Ya hace casi una semana que se disputó la París-Roubaix. La clásica de las clásicas. Aquella carrera en la cual los ciclistas se deben de enfrentar a toda la dureza que una persona puede imaginarse. Una cita que ningún aficionado del deporte se puede perder. Aunque el ciclismo no se encuentre entre sus gustos.
Esa prueba en la que el vencedor se lleva a casa un adoquín como trofeo y en la que participan, a pesar del riesgo de lesión que corren, alguno de los mejores ciclistas del momento. 27 tramos de pavé que deciden el ganador. Unos tramos que son testigos de caídas, pinchazos y todo tipo de percances que un corredor puede tener en competición. Y cuando se une el agua, esta dureza se multiplica por no sé cuánto.
El domingo pasado, la lluvia les dio, al menos, un respiro. Hecho que no restó espectáculo. Tom Boonen salió triunfador de una corrida en la que se quedó toreando sólo. El último en caer, y nunca mejor dicho, fue Hushovd. Que vio como una valla de publicidad le robaba sus opciones de llevarse el adoquín. Antes, otro de los aspirantes a la victoria, nuestro Flecha, también probó el suelo. Una caída que decidió gran parte de la carrera, pues dividió el grupo de cabeza en varias partes.

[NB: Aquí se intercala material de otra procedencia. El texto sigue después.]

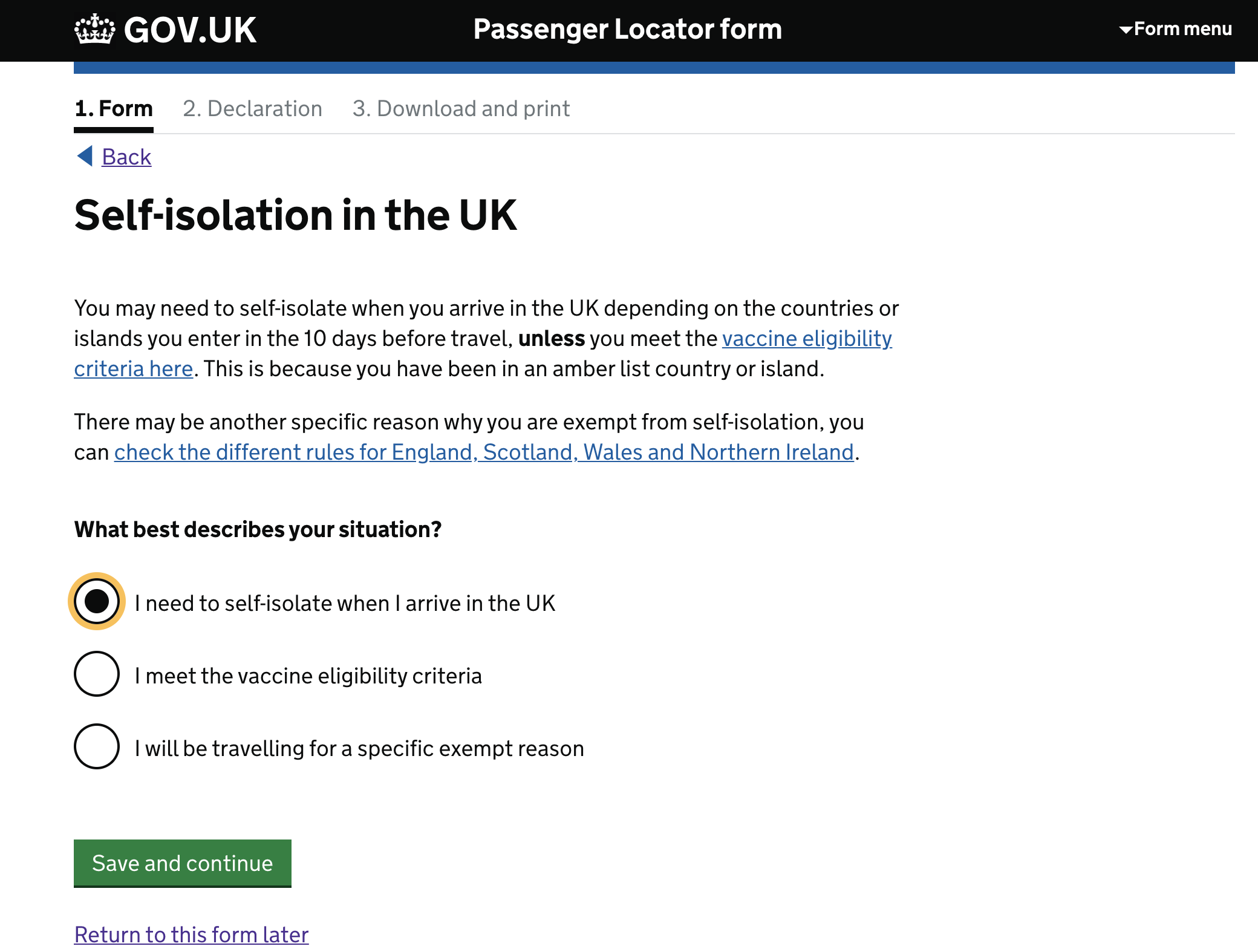The width and height of the screenshot is (1258, 952).
Task: Click the Form menu triangle icon
Action: click(x=1126, y=29)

Con Thor Hushovd eliminado y con Pozzato viendo cómo, otra vez, se quedaba sin subir al primer cajón del podio, Boonen llegó al sprint, para que Pozzato en su primera vuelta no le estropease la foto, al velódromo de Roubaix. Una victoria, su tercera, que escribe su nombre entre los más grandes de una carrera que es distinta. Un héore para los belgas.